* _Task to carry out_
Please print the entries below exactly, from the line with "The width and height of the screenshot is (1024, 1325)." through the line with "The height and width of the screenshot is (697, 964).", including both of those lines and leaving out all others.

* _Records for this task_
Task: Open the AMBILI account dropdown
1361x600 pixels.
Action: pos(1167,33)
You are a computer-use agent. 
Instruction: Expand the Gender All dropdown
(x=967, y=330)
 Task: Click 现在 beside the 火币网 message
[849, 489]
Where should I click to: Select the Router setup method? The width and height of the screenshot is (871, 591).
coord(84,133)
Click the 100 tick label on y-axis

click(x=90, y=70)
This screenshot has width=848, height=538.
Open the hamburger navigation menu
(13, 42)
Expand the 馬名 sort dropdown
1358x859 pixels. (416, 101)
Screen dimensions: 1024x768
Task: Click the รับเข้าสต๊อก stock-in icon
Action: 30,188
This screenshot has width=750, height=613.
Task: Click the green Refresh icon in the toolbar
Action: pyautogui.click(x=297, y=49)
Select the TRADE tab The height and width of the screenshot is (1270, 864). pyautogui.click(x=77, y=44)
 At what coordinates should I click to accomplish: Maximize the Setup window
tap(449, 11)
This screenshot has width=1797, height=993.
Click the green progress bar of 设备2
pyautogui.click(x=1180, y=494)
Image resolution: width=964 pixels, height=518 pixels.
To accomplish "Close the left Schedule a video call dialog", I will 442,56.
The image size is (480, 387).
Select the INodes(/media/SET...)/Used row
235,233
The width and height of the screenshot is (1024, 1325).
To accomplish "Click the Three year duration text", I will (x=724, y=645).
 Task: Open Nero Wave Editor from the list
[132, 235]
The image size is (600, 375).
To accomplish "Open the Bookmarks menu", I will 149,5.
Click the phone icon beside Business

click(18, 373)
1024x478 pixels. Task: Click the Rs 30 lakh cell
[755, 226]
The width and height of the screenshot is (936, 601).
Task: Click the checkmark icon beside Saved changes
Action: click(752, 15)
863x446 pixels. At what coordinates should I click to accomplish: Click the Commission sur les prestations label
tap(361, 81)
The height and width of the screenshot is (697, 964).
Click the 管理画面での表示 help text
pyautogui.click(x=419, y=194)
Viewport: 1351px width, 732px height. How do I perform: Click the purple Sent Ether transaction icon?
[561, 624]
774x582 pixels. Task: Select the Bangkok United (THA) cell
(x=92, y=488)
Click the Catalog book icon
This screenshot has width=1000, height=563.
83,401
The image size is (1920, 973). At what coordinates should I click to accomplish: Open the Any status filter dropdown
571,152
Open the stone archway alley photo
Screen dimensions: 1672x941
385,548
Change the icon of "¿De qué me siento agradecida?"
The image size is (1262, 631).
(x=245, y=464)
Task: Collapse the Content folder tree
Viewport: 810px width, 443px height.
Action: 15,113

* _Completed exercise_
The width and height of the screenshot is (1024, 1325).
To accomplish "Click the Three year duration text", I will (x=724, y=645).
 Task: Open Nero Wave Editor from the list
[132, 235]
The image size is (600, 375).
To accomplish "Open the Bookmarks menu", I will 149,5.
Click the phone icon beside Business

click(18, 373)
1024x478 pixels. Task: Click the Rs 30 lakh cell
[755, 226]
The width and height of the screenshot is (936, 601).
Task: Click the checkmark icon beside Saved changes
Action: click(752, 15)
863x446 pixels. At what coordinates should I click to accomplish: Click the Commission sur les prestations label
tap(361, 81)
The height and width of the screenshot is (697, 964).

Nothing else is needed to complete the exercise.